WORK TO DO >> Rewrite the lines as a numbered list, leaving out blank lines, starting with the line containing "1200x564 pixels. At" and ending with the line containing "Action: 497,89".

PROVIDED INFORMATION >>
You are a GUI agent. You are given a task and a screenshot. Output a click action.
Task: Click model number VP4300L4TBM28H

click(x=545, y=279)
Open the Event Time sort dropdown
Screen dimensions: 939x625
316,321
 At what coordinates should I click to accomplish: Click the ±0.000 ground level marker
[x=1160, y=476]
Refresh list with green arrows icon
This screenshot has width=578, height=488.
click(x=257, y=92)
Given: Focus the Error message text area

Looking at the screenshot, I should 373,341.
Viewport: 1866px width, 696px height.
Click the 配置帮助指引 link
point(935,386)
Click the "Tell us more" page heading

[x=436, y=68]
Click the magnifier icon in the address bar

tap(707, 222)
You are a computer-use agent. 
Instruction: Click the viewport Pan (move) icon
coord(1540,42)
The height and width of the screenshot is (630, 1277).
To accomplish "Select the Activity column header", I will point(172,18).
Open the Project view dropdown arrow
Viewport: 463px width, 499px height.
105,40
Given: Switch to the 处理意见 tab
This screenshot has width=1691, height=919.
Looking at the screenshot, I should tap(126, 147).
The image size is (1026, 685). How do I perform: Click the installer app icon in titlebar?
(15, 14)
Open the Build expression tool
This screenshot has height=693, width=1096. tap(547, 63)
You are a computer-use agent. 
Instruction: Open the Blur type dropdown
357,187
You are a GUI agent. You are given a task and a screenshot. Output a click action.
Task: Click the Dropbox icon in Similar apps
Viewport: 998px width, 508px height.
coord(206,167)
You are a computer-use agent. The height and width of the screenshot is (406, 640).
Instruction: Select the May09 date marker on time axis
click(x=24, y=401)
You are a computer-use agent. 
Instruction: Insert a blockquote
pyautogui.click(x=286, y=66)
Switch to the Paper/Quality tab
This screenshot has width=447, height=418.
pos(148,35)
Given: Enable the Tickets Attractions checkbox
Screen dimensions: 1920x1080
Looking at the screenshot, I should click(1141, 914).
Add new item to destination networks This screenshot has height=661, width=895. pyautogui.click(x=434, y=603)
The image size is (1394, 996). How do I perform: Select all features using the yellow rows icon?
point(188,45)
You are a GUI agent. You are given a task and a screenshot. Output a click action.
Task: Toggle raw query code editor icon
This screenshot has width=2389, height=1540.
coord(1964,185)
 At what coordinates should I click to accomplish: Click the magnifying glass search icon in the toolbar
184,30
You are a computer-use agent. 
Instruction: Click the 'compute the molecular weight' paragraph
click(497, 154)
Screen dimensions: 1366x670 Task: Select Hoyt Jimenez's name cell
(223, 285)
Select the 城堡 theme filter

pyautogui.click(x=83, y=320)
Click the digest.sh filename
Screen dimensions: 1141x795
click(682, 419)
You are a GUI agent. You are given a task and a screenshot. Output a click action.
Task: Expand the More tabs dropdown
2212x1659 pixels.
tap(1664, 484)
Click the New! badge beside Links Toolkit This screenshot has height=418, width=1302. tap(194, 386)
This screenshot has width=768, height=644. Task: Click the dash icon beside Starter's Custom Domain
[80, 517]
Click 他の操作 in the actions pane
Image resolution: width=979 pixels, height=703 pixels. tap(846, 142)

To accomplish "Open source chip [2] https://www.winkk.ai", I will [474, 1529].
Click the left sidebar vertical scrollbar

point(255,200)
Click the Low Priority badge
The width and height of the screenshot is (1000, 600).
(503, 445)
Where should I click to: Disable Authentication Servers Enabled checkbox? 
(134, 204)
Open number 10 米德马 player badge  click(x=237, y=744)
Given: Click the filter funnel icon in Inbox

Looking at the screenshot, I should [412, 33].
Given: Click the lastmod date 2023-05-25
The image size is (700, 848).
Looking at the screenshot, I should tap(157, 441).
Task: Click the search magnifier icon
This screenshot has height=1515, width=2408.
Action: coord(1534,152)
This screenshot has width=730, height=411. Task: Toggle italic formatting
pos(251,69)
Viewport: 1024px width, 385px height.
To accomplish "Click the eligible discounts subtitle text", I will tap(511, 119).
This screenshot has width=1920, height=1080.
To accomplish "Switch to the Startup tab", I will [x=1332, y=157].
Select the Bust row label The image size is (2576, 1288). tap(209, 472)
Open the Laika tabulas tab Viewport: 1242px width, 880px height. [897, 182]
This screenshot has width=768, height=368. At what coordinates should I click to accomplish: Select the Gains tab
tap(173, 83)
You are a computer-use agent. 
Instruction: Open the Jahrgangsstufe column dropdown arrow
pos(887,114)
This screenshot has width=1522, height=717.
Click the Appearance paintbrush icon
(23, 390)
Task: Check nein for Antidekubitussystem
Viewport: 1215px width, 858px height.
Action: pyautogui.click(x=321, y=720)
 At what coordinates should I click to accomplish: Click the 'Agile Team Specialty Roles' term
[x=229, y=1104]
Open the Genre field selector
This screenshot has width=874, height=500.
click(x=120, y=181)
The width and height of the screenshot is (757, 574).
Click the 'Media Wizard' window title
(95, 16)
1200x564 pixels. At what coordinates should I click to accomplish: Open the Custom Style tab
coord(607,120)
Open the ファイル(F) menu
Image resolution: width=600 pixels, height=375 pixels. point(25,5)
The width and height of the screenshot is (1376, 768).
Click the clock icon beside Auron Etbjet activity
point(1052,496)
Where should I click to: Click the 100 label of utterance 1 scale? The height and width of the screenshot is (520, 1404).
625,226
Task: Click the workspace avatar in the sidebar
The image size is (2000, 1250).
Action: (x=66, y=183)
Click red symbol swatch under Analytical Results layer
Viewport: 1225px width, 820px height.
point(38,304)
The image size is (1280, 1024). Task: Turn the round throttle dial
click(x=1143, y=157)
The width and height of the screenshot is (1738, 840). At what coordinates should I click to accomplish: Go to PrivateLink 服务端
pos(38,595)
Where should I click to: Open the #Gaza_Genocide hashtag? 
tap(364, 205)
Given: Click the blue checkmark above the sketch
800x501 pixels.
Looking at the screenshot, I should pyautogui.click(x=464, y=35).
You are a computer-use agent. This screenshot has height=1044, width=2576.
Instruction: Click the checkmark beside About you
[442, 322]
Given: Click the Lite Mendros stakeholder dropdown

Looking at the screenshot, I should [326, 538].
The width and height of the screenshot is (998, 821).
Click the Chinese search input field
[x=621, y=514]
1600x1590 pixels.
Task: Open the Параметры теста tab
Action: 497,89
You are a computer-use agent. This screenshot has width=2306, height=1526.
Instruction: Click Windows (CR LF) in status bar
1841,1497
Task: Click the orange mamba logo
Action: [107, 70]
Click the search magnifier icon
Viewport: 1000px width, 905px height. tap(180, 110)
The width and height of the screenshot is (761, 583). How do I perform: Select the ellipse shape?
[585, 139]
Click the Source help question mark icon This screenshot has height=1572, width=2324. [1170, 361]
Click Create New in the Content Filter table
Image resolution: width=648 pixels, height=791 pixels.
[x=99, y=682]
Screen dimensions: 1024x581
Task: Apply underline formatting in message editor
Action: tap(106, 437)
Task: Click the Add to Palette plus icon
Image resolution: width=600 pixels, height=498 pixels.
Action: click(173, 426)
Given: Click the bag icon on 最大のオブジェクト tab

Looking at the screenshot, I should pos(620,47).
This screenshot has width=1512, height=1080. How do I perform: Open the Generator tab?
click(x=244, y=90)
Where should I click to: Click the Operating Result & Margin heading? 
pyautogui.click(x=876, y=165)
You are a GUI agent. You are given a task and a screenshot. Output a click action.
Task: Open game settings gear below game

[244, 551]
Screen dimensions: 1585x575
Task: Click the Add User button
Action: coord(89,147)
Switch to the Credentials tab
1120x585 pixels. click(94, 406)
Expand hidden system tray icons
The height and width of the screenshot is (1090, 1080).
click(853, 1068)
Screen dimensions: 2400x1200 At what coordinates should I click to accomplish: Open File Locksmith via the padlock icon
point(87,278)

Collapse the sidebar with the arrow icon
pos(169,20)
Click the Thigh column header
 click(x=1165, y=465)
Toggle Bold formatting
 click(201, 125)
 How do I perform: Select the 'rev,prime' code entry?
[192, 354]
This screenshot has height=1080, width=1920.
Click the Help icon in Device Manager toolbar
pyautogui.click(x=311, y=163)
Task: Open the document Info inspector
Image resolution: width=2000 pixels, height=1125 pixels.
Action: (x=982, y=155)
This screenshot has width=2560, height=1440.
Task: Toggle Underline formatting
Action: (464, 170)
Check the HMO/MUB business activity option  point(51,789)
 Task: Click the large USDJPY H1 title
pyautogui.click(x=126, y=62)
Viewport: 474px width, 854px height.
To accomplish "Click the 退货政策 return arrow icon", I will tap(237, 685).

EXERCISE RESULT >>
1. 1200x564 pixels. At what coordinates should I click to accomplish: Open the Custom Style tab
2. coord(607,120)
3. Open the ファイル(F) menu
4. Image resolution: width=600 pixels, height=375 pixels. point(25,5)
5. The width and height of the screenshot is (1376, 768).
6. Click the clock icon beside Auron Etbjet activity
7. point(1052,496)
8. Where should I click to: Click the 100 label of utterance 1 scale? The height and width of the screenshot is (520, 1404).
9. 625,226
10. Task: Click the workspace avatar in the sidebar
11. The image size is (2000, 1250).
12. Action: (x=66, y=183)
13. Click red symbol swatch under Analytical Results layer
14. Viewport: 1225px width, 820px height.
15. point(38,304)
16. The image size is (1280, 1024). Task: Turn the round throttle dial
17. click(x=1143, y=157)
18. The width and height of the screenshot is (1738, 840). At what coordinates should I click to accomplish: Go to PrivateLink 服务端
19. pos(38,595)
20. Where should I click to: Open the #Gaza_Genocide hashtag? 
21. tap(364, 205)
22. Given: Click the blue checkmark above the sketch
23. 800x501 pixels.
24. Looking at the screenshot, I should pyautogui.click(x=464, y=35).
25. You are a computer-use agent. This screenshot has height=1044, width=2576.
26. Instruction: Click the checkmark beside About you
27. [442, 322]
28. Given: Click the Lite Mendros stakeholder dropdown
29. Looking at the screenshot, I should [326, 538].
30. The width and height of the screenshot is (998, 821).
31. Click the Chinese search input field
32. [x=621, y=514]
33. 1600x1590 pixels.
34. Task: Open the Параметры теста tab
35. Action: 497,89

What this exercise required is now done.